_Working data:_
━━━

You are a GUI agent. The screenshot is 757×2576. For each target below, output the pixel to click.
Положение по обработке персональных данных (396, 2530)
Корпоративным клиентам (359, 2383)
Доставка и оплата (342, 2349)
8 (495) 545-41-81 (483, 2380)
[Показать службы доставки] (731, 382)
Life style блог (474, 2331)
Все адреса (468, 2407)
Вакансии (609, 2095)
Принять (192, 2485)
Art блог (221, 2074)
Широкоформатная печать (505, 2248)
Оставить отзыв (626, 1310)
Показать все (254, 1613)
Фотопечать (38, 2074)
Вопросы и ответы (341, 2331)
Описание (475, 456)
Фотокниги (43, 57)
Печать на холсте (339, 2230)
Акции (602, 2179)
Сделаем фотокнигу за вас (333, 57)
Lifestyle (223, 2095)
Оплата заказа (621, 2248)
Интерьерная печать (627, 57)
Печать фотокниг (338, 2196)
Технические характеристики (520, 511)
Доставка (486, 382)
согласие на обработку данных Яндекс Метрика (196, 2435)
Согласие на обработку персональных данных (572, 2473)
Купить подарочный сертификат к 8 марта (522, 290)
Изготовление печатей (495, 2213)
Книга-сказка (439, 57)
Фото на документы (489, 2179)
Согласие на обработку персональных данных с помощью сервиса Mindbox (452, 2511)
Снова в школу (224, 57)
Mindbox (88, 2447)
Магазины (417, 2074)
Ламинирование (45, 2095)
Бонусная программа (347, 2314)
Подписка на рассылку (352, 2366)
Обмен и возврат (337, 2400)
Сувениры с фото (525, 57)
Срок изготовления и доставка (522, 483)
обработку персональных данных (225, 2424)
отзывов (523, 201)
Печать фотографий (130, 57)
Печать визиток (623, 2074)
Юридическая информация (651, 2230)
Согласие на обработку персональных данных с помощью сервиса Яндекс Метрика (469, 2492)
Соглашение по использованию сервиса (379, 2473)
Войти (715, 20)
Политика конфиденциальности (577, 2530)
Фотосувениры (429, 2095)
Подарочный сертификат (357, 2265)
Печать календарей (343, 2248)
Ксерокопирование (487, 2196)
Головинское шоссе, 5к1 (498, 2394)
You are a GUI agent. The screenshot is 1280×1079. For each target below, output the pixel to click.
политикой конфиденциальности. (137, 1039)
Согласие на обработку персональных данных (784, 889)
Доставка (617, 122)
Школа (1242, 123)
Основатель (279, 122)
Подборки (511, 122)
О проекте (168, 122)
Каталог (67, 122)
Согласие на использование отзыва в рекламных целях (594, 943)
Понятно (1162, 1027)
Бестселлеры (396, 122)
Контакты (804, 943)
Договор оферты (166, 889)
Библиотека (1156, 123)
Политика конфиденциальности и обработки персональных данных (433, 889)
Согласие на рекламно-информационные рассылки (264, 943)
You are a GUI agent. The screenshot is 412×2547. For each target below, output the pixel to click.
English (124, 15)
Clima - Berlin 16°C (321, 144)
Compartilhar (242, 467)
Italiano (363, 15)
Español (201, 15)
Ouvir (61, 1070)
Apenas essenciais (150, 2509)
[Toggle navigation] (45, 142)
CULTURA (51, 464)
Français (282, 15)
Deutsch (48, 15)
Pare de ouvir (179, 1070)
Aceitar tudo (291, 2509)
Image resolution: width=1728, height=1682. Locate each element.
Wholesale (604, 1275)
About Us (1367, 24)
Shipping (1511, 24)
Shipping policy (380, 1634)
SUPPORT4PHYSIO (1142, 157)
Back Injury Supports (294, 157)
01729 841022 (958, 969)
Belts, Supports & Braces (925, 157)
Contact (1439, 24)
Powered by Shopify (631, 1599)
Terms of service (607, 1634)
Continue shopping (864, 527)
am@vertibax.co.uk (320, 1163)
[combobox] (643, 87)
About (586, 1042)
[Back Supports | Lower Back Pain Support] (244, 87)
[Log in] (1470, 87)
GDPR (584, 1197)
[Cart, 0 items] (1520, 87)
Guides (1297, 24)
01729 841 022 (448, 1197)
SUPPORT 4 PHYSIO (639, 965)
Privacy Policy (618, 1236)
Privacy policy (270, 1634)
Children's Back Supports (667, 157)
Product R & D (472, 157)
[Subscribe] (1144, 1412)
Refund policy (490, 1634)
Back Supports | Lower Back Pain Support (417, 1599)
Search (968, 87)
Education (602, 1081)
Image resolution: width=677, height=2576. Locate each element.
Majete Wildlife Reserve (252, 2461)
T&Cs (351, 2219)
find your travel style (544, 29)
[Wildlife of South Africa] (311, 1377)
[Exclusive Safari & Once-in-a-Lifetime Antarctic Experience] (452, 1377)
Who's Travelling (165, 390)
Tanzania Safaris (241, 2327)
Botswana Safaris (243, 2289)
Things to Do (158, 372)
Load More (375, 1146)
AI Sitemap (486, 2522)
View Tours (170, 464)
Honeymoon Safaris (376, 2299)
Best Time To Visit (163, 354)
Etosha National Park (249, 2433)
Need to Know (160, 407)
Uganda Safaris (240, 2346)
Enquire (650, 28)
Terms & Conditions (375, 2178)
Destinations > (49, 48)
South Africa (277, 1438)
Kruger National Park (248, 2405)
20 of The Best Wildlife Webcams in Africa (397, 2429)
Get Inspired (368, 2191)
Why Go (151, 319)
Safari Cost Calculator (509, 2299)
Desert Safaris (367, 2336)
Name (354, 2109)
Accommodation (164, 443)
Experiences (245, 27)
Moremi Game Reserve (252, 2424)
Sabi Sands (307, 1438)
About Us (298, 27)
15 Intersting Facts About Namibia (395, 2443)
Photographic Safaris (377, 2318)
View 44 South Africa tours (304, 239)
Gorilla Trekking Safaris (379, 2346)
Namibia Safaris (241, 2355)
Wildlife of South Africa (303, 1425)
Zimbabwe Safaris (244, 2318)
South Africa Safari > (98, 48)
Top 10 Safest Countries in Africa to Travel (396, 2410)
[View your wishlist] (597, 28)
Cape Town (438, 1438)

━━━

_Exercise goal:_ From the records above, repeat exactly the lines from the one with "am@vertibax.co.uk (320, 1163)" through the one with "Privacy policy (270, 1634)", both included.

_Solution to this exercise:_
am@vertibax.co.uk (320, 1163)
[combobox] (643, 87)
About (586, 1042)
[Back Supports | Lower Back Pain Support] (244, 87)
[Log in] (1470, 87)
GDPR (584, 1197)
[Cart, 0 items] (1520, 87)
Guides (1297, 24)
01729 841 022 (448, 1197)
SUPPORT 4 PHYSIO (639, 965)
Privacy Policy (618, 1236)
Privacy policy (270, 1634)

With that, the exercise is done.